Task prompt —
From the entries below, gather each line containing the word "will".

++++

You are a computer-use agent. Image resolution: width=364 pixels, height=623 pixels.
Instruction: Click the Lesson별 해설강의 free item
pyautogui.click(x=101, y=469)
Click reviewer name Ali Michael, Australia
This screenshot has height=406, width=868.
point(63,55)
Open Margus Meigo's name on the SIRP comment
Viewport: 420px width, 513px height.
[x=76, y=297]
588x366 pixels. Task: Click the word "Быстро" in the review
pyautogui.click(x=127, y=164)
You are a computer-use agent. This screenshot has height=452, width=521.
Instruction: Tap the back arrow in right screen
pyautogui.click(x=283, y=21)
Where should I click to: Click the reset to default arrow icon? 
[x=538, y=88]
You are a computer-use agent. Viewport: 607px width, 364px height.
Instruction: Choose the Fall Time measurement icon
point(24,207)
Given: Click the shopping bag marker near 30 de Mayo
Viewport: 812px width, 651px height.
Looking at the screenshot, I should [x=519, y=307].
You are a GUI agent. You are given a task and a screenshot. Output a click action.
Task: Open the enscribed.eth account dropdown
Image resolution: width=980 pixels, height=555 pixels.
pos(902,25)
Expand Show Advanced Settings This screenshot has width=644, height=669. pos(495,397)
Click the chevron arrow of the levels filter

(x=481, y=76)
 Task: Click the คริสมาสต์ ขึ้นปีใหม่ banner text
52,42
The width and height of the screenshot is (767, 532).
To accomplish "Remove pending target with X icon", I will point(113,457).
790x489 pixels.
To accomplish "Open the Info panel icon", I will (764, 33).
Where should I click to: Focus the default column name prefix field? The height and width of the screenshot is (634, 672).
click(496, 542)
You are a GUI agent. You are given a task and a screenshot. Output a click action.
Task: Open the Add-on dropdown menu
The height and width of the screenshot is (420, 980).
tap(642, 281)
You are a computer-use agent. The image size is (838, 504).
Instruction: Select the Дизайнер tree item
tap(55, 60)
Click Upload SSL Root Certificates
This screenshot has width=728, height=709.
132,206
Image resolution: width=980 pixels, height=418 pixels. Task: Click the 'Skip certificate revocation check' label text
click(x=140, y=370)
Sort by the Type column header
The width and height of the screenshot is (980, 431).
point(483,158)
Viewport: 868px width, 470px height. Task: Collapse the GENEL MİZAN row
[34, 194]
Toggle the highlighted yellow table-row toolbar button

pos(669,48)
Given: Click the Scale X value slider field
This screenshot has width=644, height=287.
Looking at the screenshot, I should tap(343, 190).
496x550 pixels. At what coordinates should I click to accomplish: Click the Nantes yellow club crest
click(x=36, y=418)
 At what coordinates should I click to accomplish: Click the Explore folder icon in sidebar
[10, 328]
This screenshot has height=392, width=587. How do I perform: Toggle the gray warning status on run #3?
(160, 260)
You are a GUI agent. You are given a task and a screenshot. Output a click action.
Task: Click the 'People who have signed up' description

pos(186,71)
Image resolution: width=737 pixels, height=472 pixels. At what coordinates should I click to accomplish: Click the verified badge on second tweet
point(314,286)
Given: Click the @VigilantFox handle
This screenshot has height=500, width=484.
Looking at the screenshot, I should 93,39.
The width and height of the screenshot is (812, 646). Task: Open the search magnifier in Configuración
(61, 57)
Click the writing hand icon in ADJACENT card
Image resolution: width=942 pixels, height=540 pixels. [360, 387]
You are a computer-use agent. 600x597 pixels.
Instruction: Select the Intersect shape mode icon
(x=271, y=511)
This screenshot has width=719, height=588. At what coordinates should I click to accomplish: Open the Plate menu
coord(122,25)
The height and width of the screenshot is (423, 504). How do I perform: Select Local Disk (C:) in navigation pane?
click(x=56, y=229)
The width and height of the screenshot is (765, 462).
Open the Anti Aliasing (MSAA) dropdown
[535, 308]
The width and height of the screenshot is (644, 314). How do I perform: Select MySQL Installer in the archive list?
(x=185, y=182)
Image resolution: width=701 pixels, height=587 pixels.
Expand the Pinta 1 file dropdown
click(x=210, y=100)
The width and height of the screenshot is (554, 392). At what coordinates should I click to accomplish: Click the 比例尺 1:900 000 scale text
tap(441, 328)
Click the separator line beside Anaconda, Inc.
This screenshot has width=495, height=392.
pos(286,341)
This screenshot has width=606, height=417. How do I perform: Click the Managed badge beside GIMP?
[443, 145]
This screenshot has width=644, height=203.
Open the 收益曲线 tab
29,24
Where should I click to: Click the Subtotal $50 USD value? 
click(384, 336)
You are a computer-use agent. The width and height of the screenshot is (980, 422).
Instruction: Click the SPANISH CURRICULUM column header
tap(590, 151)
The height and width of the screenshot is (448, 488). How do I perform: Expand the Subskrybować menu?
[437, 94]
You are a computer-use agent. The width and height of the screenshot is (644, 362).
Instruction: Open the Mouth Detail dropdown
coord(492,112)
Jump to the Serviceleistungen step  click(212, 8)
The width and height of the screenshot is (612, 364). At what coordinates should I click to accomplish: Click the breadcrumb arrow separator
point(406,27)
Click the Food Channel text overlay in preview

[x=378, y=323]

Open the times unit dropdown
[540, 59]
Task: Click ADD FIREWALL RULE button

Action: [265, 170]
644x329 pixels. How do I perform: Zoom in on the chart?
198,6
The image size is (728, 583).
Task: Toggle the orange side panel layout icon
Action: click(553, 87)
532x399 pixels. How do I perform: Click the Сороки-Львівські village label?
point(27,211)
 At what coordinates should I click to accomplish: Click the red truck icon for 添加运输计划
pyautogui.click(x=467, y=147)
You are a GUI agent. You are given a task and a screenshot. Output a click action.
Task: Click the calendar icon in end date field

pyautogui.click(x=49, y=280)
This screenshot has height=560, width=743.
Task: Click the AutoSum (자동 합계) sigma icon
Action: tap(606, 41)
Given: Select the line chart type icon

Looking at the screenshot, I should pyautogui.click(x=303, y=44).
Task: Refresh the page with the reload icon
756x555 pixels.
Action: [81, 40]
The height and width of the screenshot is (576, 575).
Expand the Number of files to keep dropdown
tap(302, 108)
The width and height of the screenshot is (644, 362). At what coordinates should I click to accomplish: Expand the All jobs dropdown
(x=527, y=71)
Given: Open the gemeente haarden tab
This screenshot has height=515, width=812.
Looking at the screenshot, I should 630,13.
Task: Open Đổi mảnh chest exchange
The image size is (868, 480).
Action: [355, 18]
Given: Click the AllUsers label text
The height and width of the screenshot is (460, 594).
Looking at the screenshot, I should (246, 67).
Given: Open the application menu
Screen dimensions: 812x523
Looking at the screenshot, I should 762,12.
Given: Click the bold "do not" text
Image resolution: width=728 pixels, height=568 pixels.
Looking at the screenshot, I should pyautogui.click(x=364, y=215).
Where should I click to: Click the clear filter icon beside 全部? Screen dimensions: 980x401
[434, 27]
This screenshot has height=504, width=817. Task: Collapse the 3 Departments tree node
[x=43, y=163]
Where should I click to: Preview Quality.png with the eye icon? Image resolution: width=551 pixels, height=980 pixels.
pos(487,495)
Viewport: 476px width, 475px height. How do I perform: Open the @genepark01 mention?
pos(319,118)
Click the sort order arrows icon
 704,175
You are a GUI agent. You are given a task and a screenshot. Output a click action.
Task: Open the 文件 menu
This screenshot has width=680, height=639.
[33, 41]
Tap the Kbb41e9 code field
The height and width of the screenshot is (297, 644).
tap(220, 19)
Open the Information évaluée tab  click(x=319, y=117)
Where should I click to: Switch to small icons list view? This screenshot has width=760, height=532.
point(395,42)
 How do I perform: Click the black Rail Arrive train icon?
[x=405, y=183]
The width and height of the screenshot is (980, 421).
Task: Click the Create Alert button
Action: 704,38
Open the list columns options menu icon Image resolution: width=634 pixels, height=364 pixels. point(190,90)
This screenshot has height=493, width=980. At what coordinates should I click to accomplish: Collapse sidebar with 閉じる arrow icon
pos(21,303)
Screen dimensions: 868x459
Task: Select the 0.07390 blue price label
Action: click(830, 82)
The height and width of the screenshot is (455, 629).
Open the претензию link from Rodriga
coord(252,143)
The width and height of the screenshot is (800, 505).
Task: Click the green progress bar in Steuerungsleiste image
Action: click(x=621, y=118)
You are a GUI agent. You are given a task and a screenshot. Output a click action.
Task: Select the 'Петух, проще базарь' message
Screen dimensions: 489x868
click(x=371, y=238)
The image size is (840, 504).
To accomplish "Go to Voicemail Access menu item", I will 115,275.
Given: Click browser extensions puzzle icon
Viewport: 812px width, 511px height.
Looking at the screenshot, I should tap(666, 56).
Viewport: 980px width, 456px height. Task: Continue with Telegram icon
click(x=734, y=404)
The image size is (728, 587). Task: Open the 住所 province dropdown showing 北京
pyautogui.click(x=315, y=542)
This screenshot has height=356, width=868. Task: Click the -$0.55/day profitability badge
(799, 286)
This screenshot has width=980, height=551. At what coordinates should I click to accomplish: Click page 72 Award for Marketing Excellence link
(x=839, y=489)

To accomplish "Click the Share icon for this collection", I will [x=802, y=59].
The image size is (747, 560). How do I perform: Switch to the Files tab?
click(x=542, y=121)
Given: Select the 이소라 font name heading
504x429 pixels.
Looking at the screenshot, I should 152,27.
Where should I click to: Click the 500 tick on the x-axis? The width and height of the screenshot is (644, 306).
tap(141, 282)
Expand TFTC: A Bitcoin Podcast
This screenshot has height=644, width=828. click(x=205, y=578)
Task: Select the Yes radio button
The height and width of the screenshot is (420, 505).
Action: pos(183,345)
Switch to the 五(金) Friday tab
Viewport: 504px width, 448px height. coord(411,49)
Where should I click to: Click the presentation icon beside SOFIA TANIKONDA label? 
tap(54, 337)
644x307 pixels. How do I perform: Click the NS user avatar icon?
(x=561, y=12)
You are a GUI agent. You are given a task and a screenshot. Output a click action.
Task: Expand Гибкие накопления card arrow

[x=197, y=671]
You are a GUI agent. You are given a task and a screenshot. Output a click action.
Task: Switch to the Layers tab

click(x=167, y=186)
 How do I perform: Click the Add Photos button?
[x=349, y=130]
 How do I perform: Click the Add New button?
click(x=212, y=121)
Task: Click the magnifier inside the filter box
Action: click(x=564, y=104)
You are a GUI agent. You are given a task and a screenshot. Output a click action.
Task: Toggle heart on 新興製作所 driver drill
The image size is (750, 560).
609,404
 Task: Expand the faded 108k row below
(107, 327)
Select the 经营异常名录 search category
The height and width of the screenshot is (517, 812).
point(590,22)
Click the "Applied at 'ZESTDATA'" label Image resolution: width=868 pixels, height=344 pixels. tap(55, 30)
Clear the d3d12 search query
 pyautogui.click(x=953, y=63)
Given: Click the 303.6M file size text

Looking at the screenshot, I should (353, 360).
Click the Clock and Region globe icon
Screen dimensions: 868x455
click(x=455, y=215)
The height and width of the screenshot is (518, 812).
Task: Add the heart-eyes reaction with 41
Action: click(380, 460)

++++

Completed exercise —
To accomplish "Remove pending target with X icon", I will point(113,457).
To accomplish "Open the Info panel icon", I will (764, 33).
To accomplish "Go to Voicemail Access menu item", I will 115,275.
To accomplish "Click the Share icon for this collection", I will [x=802, y=59].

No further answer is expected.